← May 13, 2027 edition

forum

The first regulated exchange to trade on attention

Forum Is Building a Stock Exchange for Cultural Attention and I Am Fascinated

FinanceInvestingTradingCulture

The Macro: Attention Drives Everything But Nobody Can Trade It

Here is something I have been thinking about. Attention is the most valuable resource in the digital economy. It determines which companies succeed, which artists break through, which products sell. Entire industries exist to capture and redirect attention. Advertising. Social media. Streaming. PR. All of it orbits around the same thing: who is paying attention to what, and when.

But you cannot trade attention directly. You can buy stock in a company that benefits from attention. You can bet on advertising platforms. But there is no financial instrument that lets you express a view on attention itself. If you believe a cultural trend is about to explode or collapse, your only option is to find proxy bets through traditional equities or sit on the sidelines.

Forum, backed by Y Combinator, wants to change that by building the first regulated exchange where you can trade on cultural attention. They create indices from search data, social media activity, and streaming numbers. These indices measure what people care about. And traders can go long or short on changes in those indices.

The concept is wild. And I mean that as a compliment. This is genuinely new territory.

The Micro: Indices Built on Search, Social, and Streaming

The mechanics are straightforward in theory, complex in execution. Forum aggregates data from search engines, social platforms, and streaming services to build attention indices. These indices quantify how much the world cares about a given topic, brand, person, or cultural moment at any point in time.

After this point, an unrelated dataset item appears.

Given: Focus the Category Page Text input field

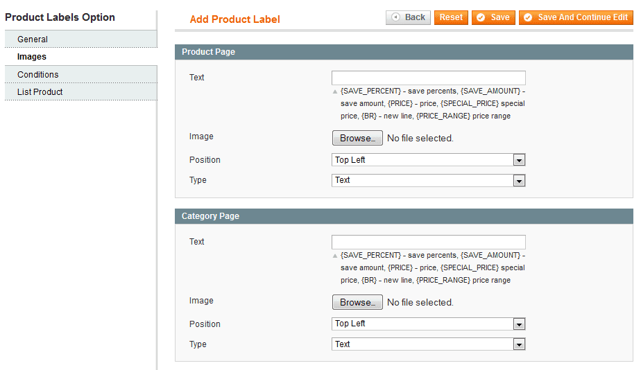Looking at the screenshot, I should pyautogui.click(x=428, y=242).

Traders then use Forum’s exchange to take positions on whether attention will increase or decrease. If you think a musician is about to blow up, you go long on their attention index. If you think a brand is about to face a backlash, you go short. The exchange settles based on the actual data.

The founding team has the right mix for this. Owen Botkin traded long/short equities at Balyasny, so he understands market structure and trading infrastructure. Joseph Thomas was a software engineer at NASA, so the technical chops are there to build the data pipelines and exchange infrastructure.

The regulatory angle is critical. Forum describes itself as the first “regulated” exchange for attention trading. Getting regulatory approval for a new asset class is enormously difficult. Prediction markets like Kalshi have spent years navigating CFTC approvals. Polymarket operates in a legal gray area. Forum will face similar scrutiny, and the outcome of those regulatory conversations will determine whether this is a real exchange or a novelty.

The competition is interesting. Prediction markets like Kalshi and Polymarket let you bet on events, but not on continuous attention metrics. Social tokens and creator coins tried something adjacent but mostly failed due to speculation without real utility. Forum’s index-based approach is more rigorous than social tokens because it is grounded in measurable data rather than hype.

The biggest question is liquidity. A new exchange needs traders, and traders need liquidity. Without enough participants, spreads are wide, prices are unreliable, and the exchange feels dead. Building liquidity from zero is one of the hardest problems in finance.

The Verdict

Forum is one of the most conceptually ambitious companies I have seen in a while. Trading on attention as an asset class is a genuinely novel idea, and if they can execute on the regulatory and liquidity challenges, they will have created something that did not exist before.

At 30 days: have they secured any regulatory approvals or exemptions? Without regulatory clarity, the exchange cannot operate at scale. This is the gating factor for everything else.

At 60 days: what does the attention index methodology look like in practice? Are the indices stable and predictable enough to trade on, or are they noisy and gameable? The data integrity behind the indices will make or break trader confidence.

At 90 days: what is daily trading volume? Even modest volume would be a strong signal. This is a brand-new asset class, so expectations should be calibrated accordingly. But if traders are showing up and placing real money, the concept is validated.

I am genuinely excited about this one. Most fintech startups are building incrementally better versions of existing products. Forum is proposing an entirely new market. That kind of ambition carries enormous risk, but the upside is proportional.